To help researchers accomplish this lofty goal, Bristol-Myers Squibb invested in two state-of-the-art laboratories with an emphasis on resistance. The Redwood City, CA location, which opened in 2012, is home to the company’s I-O antibody discovery engine. The Cambridge, MA site is Bristol-Myers’ newest R&D facility, which includes a focus on identifying new targets and pathways for tumors that are refractory to current treatments.

“We realized early on that I-O resistance would require us to push the boundaries of science, and there’s no better place to do that than in the vibrant ecosystems of Cambridge and Redwood City,” said Saurabh Saha, SVP, global head of translational medicine at Bristol-Myers Squibb and lead of the Cambridge site. “Working together with our academic and industry collaborators just a stone’s throw away, we have pharma resources moving at the speed of a biotech with a laser focus on solving this critical challenge.”

Scientists are continuing to explore new avenues to understand patient responses, or lack thereof, to treatment. For instance, researchers are analyzing hundreds of consented samples to identify potential indicators—or biomarkers—of response, that can be used to predict which patients will be the best candidates for certain therapies.

Basket trials—clinical trials that evaluate one drug in a multitude of tumor types at the same time—are another weapon in the arsenal, allowing researchers to look back and analyze multiple mechanisms in a single study.  

“At a patient level, we’re starting to be able to look retrospectively at who responded,” said Quigley. From that, scientists hope to find clues to help assign patients with the best treatment regimen from the start.  

The Road Ahead

I-O resistance may prove to be one of oncology’s toughest challenges, but the outlook is hopeful.
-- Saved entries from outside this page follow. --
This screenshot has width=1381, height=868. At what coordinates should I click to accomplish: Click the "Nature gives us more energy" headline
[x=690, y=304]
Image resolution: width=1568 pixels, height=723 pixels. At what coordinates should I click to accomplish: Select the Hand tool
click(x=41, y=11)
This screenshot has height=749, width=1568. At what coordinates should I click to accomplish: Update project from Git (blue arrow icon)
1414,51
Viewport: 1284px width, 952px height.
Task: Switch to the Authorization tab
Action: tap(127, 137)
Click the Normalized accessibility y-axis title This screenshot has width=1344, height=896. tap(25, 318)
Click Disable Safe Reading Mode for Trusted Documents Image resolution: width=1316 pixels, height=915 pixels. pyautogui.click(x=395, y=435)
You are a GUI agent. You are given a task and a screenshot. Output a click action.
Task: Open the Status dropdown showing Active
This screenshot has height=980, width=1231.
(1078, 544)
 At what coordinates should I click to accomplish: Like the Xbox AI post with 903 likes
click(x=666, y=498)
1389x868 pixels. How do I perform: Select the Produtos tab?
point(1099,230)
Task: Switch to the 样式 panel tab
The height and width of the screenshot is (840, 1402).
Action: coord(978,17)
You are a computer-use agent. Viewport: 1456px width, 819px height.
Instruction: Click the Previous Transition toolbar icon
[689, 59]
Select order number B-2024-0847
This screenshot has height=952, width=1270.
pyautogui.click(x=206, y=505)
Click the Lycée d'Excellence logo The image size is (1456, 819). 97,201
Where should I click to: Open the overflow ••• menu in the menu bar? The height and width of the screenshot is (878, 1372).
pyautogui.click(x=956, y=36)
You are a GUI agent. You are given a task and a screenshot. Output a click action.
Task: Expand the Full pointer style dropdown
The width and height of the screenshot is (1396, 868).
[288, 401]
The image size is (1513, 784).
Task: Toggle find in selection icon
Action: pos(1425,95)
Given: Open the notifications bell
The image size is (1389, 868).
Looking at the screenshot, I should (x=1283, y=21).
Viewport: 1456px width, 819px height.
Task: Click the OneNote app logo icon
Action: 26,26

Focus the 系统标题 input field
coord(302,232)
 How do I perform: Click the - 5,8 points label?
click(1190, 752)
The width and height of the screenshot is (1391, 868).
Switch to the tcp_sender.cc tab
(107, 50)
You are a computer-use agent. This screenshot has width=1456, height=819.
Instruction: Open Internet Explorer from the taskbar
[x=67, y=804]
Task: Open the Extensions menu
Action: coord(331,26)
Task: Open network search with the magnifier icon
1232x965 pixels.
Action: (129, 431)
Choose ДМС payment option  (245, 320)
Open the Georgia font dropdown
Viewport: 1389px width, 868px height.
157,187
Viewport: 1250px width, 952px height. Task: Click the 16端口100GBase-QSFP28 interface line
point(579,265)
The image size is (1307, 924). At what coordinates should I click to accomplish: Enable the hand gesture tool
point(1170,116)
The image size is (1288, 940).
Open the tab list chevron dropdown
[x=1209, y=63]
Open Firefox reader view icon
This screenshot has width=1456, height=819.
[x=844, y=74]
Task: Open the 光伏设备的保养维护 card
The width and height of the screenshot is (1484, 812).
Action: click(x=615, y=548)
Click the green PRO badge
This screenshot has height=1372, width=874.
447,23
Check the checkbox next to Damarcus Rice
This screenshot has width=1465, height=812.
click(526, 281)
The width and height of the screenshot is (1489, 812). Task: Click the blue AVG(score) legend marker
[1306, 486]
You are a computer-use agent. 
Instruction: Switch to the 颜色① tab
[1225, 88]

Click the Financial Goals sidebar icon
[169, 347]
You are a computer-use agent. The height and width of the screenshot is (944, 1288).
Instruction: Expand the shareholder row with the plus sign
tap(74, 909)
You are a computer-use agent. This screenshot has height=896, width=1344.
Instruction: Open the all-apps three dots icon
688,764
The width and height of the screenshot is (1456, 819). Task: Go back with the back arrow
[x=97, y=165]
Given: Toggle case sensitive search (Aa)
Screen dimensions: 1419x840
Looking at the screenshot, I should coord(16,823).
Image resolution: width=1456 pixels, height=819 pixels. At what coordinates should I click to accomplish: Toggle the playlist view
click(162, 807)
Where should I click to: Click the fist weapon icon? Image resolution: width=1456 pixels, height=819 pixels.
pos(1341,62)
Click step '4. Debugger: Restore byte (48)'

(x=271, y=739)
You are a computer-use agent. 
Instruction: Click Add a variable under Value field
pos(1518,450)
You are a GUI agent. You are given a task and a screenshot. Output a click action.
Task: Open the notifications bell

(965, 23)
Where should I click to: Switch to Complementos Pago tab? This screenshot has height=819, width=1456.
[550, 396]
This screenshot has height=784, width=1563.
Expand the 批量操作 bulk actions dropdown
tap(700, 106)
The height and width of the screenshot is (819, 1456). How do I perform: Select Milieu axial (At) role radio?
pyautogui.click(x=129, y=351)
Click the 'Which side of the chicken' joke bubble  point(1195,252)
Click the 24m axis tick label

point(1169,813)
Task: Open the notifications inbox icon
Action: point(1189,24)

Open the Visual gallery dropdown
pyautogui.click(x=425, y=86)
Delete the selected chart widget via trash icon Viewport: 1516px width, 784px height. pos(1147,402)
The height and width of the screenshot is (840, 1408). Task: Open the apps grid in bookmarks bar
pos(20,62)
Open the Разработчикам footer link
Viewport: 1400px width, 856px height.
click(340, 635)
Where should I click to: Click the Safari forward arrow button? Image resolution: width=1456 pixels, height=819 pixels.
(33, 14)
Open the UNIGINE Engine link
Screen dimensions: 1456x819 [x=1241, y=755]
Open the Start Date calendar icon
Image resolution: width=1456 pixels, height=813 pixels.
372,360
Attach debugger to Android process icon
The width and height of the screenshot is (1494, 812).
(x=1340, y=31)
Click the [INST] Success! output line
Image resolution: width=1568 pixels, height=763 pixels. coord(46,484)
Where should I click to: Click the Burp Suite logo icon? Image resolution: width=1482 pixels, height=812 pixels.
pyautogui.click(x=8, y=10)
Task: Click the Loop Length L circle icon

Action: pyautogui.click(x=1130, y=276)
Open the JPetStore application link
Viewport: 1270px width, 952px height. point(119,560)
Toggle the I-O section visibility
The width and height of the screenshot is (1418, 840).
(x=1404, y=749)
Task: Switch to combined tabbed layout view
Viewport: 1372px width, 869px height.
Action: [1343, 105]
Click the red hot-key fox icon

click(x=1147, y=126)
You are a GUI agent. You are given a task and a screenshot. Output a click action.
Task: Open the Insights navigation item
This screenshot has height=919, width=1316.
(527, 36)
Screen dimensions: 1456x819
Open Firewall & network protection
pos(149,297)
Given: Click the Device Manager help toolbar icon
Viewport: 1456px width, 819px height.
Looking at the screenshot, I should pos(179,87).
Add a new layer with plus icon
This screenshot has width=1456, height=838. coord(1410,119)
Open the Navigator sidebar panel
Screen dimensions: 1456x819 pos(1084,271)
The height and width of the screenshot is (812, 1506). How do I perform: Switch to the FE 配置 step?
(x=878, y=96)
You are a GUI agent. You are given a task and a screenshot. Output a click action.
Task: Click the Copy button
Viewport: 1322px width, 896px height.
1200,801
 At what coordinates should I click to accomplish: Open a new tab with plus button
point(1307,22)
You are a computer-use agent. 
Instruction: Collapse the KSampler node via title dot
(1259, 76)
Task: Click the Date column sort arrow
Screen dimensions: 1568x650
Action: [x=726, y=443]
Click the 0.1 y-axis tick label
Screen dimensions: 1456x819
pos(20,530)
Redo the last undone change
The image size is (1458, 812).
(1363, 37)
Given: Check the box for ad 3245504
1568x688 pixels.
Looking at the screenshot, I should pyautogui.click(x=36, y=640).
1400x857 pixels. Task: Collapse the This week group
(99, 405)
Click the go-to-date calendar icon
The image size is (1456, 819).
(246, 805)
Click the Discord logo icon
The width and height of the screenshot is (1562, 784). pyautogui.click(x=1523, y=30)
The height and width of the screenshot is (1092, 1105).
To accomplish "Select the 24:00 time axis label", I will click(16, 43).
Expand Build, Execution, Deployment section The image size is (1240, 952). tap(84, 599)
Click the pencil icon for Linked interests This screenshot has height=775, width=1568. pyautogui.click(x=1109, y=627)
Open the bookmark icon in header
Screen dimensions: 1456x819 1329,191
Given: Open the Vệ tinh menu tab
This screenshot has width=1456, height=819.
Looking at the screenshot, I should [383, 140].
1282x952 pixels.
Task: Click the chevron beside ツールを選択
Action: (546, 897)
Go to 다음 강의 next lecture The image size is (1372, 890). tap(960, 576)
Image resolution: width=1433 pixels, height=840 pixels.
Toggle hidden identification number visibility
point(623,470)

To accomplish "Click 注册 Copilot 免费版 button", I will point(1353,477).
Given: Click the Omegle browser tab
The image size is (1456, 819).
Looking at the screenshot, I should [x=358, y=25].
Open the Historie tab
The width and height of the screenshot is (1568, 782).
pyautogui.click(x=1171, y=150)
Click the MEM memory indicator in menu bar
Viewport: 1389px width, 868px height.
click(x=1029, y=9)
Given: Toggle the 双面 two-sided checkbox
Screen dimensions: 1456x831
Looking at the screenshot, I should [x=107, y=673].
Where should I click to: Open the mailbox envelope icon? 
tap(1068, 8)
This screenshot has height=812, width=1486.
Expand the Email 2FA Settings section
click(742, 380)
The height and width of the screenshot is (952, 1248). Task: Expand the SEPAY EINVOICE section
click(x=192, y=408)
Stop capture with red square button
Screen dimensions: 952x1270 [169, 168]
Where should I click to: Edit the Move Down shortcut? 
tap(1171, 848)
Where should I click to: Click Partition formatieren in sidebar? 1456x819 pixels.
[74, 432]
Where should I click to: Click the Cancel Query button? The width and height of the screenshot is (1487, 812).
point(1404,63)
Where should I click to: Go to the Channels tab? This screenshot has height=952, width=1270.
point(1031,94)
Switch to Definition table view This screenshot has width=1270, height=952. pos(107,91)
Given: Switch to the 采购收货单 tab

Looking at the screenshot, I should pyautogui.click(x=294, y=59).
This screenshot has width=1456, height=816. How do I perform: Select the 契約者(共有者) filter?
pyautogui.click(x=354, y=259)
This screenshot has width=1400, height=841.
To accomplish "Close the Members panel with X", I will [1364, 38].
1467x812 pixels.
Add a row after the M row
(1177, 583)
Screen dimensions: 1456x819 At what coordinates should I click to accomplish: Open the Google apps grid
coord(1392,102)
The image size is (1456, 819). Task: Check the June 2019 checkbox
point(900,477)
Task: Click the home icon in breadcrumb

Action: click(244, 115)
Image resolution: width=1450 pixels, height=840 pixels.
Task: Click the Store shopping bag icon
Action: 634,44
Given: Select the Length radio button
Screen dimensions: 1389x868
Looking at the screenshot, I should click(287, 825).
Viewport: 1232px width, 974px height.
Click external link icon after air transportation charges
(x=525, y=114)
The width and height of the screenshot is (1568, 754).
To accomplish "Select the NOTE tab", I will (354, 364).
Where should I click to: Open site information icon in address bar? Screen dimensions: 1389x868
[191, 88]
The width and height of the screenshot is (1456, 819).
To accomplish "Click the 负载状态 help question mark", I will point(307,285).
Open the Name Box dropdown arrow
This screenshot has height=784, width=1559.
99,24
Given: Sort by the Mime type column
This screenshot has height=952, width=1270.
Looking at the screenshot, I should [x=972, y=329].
In fact, researchers have already started to identify approaches that may spur the development of new treatments.

For instance, Bristol-Myers Squibb researchers have hypothesized that patients with elevated levels of lymphocyte-activation gene-3 (LAG-3)—an immune checkpoint receptor protein—may benefit from strategies directed at the PD-1 and LAG-3 pathways. “We still have a lot of work to do, and it would by no means solve the entire problem, but this has potential for a segment of the population with a certain disease biology,” said Quigley.

While the fight against I-O resistance continues to move forward with speed, Quigley is quick to point out the ultimate purpose behind these efforts.  

“Having lost my mother to cancer, I can tell you this is more than a scientific endeavor, it’s about preserving lives. While resistance has presented a significant hurdle, we are working urgently to unlock the power of the immune system and help as many cancer patients as possible live long, healthy lives,” said Quigley. “I’m immensely grateful to those who participate in clinical trials and donate samples to help advance our research. The opportunity to help others, people like my mother, is what brings us to work every day, and we won’t stop pushing forward until we uncover a way to help more patients with cancer.”